Theoretical and Applied Genetics. Roč. 105, č. 5 (2002), s. 796-801. ISSN 0040-5752. E-ISSN 1432-2242
R&D Projects: GA ČR GA521/01/0037; GA ČR GP521/01/P042
Institutional research plan: CEZ:AV0Z5004920
Keywords : plant DNA methylation * S-adenosylhomocysteine hydrolase inhibition * CNG and CG methylation motifs
Subject RIV: BO - Biophysics
Impact factor: 2.264, year: 2002
We followed the mitotic transmission of an experimentally induced hypomethylated state of several tobacco repetitive sequences in callus culture and plants. The initial hypomethylation was induced by a hypomethylation drug, dihydroxypropyladenine (DHPA), the competitive inhibitor of cellular S-adenosylhomocysteine hydrolase, which is known to preferentially inhibit methylation at CNG and non-symmetrical motifs while having a negligible effect on methylation at CG motifs.

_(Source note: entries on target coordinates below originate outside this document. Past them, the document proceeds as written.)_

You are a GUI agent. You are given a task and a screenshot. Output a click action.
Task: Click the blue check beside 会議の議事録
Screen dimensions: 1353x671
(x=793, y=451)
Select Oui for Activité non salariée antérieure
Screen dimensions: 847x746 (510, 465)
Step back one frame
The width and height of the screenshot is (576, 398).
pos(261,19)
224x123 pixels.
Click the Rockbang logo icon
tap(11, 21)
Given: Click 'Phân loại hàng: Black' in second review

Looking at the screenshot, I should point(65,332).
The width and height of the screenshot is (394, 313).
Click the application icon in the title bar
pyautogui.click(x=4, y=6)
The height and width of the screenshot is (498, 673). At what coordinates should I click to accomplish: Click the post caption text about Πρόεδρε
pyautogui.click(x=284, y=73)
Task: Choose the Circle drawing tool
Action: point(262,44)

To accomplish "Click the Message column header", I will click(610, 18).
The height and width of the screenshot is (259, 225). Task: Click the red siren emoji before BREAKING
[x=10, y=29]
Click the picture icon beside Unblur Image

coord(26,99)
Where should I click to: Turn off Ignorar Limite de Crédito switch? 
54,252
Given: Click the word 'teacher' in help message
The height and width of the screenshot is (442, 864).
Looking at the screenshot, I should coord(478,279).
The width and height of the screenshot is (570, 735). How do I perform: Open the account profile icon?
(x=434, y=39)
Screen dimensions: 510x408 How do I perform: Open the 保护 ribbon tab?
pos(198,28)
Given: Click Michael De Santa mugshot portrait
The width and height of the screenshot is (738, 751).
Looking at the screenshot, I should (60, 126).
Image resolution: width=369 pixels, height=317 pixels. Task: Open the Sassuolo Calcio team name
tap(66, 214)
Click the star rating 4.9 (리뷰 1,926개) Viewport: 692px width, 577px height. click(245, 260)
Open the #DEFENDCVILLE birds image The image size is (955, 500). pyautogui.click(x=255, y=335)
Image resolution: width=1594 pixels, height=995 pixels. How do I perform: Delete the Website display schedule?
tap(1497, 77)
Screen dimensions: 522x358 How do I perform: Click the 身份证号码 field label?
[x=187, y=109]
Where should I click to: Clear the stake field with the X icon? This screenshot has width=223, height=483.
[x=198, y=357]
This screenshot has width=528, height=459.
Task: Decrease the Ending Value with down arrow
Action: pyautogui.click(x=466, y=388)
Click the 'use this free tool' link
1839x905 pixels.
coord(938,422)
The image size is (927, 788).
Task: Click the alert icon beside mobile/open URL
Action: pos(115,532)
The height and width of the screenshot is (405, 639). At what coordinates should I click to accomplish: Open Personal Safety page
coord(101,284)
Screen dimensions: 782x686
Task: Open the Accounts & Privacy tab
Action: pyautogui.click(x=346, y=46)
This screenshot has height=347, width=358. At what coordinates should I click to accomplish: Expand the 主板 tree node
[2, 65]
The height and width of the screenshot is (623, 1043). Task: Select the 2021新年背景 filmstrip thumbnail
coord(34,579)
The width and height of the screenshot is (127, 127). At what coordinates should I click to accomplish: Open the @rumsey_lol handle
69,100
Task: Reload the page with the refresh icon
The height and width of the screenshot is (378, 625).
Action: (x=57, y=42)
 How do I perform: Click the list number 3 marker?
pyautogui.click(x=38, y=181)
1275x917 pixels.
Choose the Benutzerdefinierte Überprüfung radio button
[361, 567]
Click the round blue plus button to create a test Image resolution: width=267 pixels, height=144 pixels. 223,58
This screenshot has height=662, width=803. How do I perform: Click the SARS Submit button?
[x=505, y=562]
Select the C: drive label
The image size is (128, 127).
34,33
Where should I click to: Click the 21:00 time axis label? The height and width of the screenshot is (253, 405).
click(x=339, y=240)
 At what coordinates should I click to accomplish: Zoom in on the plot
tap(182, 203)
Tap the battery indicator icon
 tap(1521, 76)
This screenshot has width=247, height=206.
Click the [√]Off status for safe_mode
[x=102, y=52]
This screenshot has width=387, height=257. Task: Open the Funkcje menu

The deprivation of this drug resulted in an almost immediate remethylation of cytosines at CNG motifs (MspI and EcoRII sites) leading us to conclude that, the hypomethylation effect of dihydroxypropyladenine is rather transient and differs from that of 5-azacytidine which often induces heritable changes in methylation patterns. The results suggest that de novo methylation of CNG motifs is a rapid and meiotically independent process on DNA sequences with pre-existing CG methylation.